When I was a young wife and mother I made our clothes.
At first I did not even have a sewing machine, and sewed all the curtains and dress-seams by hand.
I often designed Mary's dresses, and would buy materials in local markets.
When she was about four I made her a winter dress in scarlet wool, with long sleeves and a cream silk collar on which I embroidered holly leaves and red berries.
She looked so pretty, with her fair hair,and it was really soft and warm.
Perhaps my favourite was this sundress in yellow gingham.
Every year Mary had a birthday photo session, and when she was three she wore that dress.
It was made entirely by hand, and was an original design.
It had a separate collar which buttoned on; the buttons became the wheels of two little vans,and the collar prevented her from getting sunburnt.
The construction was very simple.
The width of the gingham was perfect for the length of the sundress.
I took a long strip of the gingham, pleated it so that only the deep yellow squares could be seen, and backstitched it all in place to make the yoke, leaving a tiny frill at the top edge.
This made a firm, slightly stretchy yoke.
I added wide shoulder-straps, and put several tiny tucks at the hemline.

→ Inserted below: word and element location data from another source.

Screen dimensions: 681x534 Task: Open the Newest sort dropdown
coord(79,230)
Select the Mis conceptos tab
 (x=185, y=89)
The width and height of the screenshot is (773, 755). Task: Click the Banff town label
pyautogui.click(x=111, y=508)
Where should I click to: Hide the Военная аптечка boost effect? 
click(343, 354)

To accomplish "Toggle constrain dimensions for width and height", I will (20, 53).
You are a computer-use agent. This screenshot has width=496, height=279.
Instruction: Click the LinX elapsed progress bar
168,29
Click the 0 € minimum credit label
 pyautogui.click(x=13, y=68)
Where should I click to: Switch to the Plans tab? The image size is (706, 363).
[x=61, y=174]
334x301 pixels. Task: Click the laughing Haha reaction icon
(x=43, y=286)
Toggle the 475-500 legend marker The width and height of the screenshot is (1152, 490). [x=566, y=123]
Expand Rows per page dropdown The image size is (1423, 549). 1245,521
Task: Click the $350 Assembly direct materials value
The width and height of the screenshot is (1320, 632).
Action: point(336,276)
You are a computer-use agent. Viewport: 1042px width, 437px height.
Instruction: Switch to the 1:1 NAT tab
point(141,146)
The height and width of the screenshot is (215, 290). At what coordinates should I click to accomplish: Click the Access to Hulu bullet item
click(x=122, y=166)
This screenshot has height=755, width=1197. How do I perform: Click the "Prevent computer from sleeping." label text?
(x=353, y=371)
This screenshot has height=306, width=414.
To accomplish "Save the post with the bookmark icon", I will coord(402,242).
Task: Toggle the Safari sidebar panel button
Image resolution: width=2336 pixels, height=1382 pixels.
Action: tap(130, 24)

I made a newspaper pattern for the yoke, which was made of white linen and lined and edged with gingham.
I buttonhole-stitched the vans on to the front, and made buttonholes for the yellow button wheels.
I always loved that dress, and of course, like Mary, it was the only one in the whole world!
Even as I write about it, I can remember the pleasure I got in those happy days from making things by hand.